◆ Work to complete:
In the data below, locate each line with the word "purple" and list it.

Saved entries
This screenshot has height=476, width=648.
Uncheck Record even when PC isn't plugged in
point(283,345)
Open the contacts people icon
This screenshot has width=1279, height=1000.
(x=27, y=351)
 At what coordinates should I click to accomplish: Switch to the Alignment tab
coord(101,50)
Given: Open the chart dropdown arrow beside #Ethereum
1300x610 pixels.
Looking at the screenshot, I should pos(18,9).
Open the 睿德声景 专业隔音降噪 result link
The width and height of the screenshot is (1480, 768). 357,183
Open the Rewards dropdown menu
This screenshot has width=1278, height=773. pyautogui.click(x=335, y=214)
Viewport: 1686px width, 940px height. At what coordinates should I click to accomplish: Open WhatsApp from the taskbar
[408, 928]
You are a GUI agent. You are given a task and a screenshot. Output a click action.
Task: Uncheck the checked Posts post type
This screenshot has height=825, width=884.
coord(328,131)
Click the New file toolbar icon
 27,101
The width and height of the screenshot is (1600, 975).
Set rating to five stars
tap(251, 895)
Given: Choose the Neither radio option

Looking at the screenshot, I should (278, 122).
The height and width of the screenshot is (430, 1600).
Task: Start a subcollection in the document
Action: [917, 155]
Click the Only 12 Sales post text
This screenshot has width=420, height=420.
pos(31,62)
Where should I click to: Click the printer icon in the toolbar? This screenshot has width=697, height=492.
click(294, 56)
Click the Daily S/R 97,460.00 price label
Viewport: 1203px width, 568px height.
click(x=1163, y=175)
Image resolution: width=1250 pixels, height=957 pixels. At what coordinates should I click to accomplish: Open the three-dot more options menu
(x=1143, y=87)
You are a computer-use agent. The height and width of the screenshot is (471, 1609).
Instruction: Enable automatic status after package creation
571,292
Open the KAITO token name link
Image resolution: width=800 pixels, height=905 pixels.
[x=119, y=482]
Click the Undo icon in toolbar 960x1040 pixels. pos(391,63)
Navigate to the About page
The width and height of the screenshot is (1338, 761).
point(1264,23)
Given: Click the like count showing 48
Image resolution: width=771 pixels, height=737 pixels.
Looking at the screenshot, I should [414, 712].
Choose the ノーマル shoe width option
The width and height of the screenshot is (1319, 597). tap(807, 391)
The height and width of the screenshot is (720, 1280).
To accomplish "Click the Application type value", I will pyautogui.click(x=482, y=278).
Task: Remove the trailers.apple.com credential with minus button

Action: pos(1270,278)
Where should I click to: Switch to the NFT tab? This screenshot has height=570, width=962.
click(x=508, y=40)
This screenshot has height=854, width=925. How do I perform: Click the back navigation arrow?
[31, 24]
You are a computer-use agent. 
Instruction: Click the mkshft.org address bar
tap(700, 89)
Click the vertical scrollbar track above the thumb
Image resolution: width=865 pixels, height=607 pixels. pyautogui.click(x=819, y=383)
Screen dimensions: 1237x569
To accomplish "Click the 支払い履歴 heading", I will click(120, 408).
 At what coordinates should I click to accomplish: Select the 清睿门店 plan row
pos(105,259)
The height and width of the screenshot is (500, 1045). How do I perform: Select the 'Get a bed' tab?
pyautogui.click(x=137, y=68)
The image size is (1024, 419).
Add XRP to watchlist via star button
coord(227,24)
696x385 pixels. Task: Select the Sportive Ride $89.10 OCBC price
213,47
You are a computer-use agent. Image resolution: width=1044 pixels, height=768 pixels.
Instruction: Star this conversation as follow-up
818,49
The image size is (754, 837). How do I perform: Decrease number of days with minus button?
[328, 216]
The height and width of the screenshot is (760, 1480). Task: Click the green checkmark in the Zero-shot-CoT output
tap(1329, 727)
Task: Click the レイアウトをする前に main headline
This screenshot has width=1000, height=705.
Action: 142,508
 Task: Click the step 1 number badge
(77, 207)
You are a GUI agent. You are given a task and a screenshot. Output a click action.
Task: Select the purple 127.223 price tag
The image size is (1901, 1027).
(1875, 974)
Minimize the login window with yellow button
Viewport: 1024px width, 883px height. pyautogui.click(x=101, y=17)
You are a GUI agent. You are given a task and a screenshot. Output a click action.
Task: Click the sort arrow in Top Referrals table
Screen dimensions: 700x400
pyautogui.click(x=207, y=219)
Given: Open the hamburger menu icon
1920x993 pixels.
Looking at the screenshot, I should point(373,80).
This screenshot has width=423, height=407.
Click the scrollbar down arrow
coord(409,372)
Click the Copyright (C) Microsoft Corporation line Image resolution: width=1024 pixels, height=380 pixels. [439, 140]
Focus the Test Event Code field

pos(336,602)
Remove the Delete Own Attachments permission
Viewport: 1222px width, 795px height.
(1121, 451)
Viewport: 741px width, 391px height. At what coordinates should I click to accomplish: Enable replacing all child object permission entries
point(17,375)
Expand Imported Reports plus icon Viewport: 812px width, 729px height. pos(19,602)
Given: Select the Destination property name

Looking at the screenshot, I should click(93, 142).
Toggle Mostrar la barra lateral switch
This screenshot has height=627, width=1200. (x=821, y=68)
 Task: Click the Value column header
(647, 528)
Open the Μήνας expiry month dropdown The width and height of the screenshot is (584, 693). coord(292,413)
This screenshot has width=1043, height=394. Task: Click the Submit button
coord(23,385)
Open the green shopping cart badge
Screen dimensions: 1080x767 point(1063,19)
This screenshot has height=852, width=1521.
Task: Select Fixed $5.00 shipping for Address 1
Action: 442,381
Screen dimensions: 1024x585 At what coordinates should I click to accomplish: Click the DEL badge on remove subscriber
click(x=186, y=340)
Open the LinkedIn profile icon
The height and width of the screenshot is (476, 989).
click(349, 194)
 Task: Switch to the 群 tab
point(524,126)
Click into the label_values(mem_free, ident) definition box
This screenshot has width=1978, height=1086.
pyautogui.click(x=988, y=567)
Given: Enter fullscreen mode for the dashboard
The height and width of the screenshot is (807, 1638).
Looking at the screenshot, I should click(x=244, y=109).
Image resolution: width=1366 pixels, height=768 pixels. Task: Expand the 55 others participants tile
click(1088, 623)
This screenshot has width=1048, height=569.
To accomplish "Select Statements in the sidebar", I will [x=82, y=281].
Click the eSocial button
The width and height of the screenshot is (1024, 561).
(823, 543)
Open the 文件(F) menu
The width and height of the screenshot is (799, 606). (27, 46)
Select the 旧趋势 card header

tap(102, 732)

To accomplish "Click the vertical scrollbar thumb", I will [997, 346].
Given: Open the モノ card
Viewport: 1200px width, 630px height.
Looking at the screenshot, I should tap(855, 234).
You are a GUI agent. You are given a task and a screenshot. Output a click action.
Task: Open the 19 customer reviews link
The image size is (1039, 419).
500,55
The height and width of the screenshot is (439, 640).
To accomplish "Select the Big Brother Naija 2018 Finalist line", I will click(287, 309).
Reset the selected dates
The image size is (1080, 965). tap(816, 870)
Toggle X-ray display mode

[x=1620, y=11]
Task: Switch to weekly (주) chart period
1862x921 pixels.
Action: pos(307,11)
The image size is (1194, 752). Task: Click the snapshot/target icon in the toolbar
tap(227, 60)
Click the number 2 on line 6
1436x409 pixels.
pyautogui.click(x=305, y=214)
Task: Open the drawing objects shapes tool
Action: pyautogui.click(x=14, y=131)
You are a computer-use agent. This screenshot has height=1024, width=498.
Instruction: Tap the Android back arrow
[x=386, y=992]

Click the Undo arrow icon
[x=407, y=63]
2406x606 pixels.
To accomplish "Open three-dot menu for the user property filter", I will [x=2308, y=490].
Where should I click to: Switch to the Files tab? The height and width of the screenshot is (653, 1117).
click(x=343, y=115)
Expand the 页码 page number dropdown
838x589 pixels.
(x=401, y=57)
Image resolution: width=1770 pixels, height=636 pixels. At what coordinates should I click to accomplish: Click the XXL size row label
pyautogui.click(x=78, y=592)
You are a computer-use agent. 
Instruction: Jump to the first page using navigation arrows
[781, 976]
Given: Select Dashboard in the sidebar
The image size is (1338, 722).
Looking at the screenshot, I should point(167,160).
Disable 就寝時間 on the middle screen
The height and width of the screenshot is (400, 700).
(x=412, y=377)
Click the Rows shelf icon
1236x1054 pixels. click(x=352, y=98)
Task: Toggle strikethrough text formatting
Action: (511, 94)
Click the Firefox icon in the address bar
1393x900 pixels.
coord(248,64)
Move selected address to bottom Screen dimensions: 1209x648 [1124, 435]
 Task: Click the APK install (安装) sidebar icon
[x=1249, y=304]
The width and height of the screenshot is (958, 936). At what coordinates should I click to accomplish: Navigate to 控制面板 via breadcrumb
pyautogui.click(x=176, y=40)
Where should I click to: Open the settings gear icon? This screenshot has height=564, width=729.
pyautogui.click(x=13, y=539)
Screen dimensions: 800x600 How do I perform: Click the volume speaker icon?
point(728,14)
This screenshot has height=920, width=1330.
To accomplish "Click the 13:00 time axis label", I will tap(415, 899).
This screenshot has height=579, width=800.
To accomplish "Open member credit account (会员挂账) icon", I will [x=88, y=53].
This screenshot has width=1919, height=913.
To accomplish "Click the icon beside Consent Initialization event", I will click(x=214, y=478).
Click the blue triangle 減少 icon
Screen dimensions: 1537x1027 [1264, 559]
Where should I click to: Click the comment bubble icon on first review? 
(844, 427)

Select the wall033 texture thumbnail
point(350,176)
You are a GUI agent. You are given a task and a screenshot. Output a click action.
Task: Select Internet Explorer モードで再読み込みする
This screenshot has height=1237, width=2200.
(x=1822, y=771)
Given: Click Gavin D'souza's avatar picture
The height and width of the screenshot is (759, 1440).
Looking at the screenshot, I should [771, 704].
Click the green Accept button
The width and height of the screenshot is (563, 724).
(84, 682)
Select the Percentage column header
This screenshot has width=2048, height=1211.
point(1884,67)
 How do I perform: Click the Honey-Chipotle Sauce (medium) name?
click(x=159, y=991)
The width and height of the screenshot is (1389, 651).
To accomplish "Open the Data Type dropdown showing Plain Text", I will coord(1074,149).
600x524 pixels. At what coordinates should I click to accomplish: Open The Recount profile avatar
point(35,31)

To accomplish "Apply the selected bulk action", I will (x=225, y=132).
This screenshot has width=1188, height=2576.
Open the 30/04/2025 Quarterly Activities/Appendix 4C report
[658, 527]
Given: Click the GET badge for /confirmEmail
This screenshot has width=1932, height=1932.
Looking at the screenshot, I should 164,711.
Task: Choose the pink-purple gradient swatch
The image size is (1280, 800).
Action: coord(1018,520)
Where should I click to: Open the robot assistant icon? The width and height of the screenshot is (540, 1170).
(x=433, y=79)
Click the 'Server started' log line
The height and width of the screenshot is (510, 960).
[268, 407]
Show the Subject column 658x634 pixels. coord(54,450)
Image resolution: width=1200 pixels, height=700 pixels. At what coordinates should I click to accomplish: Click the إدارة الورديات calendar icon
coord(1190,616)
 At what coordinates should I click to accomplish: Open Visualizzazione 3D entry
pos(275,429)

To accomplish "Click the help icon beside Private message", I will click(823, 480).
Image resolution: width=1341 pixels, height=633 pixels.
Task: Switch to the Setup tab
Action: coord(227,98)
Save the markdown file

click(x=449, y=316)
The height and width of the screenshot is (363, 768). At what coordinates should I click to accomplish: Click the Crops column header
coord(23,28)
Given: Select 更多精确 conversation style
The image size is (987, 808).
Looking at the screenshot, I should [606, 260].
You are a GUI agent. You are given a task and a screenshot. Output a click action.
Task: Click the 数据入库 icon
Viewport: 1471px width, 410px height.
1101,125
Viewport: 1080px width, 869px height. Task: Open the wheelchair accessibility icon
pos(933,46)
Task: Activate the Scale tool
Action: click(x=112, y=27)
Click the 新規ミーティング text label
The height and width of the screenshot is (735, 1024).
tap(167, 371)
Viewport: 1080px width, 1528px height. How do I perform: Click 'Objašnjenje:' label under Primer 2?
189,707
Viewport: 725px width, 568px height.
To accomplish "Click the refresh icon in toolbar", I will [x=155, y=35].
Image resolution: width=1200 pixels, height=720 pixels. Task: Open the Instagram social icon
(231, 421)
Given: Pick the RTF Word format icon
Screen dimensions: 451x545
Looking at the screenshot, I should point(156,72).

◆ Output for this exercise:
Task: Select the purple 127.223 price tag
Task: Choose the pink-purple gradient swatch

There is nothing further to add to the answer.